Wednesday 27 March 2013

Chapter 7: Time Passes in a blur

My time in hospital is slowly becoming a blur the lack of sleep isn’t helping I don’t know what day it is and what’s going on. I try and sleep at night but it doesn’t work by this time I am exhausted. I am now able to sit in the chair next to my bed as all my drains and catheter are out now. I sit in the chair most of the night pondering, thinking and looking out the window. I feel so tired but can’t sleep no matter how hard I try. I sat there until the next morning I was so tired but still couldn’t sleep. I flipped between the bed and the chair. I couldn’t get comfortable my nuts were still like bowling balls, my stomach was in agony. They had taken my morphine off me at this point told me I was going a bit mad with it. They wanted me to survive on painkillers. Which as you can imagine didn’t please me.

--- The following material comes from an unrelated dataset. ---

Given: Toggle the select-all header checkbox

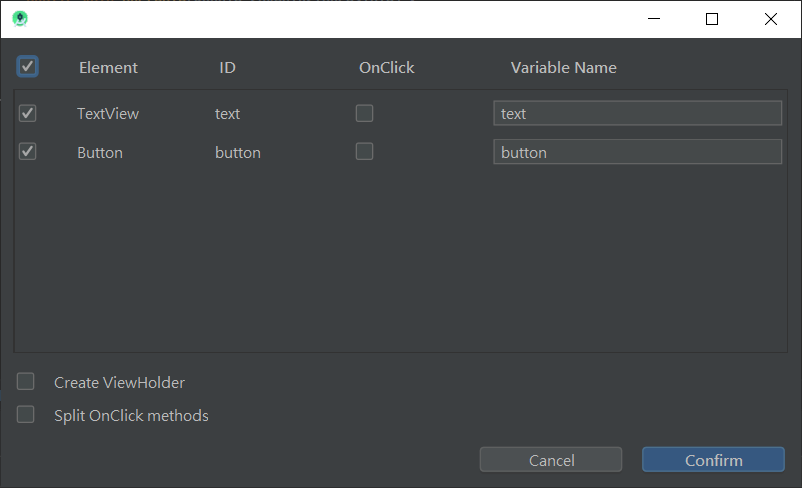Looking at the screenshot, I should tap(27, 67).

The next days passed in a blur my mate Danny came into see me which lifted my spirit. I put a brave face on as I didn’t really want anyone knowing how I was feeling inside. It was general conversation how work was what he’d been up to the usual.

The physio’s came to see me in the afternoon to see how I was progressing and made me walk to see if I could get up the stairs ok and walk round ok. They wanted to send me home. The physio’s cleared me and said I was ok to go home. I had to wait then for my medication and what not that took a lifetime. Finally I left the hospital with Kerri and Danny to go home. I was relieved but scared. I didn’t have anyone on hand incase something went wrong. I am not afraid to admit I was terrified.

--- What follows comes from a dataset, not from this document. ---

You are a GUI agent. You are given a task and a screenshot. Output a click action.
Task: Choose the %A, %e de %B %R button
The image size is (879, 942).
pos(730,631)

Kerri drives me home as I get out the care the next door neighbour sees me and comes over to see how I am, honestly not really in the mood for a conversation and I felt upset for some reason. I walked into the house and my mum was there with Emily. I was ecstatic to see Emily but she was a little shy with me which did upset me she looked at me like a stranger. I don’t know if she felt abandoned by me and that’s why she was funny with me, but it did upset me, I welled up.

Eventually she did come over and gave me a kiss and cuddle and told me she loved me. She told me everything she had been up to. It was then time for Emily to go to bed so of she went. I spoke to my mum about stuff the way I was feeling and I broke down. I was still feeling so low and down at this point even though I was home I was terrified of what was going to happen. My mum hugged me and told me everything would be ok. I didn’t believe it how could it be. The state of my body and my mind at this point was beyond recognition even I had noticed the change in me. The positive outgoing happy go lucky fella of the past was long gone. I didn’t recognise myself anymore. I was a stranger in my own skin. The journey once I returned home is a long a painful one and the next chapter will probably be a big and upsetting one for some people so I apologise in advance for that.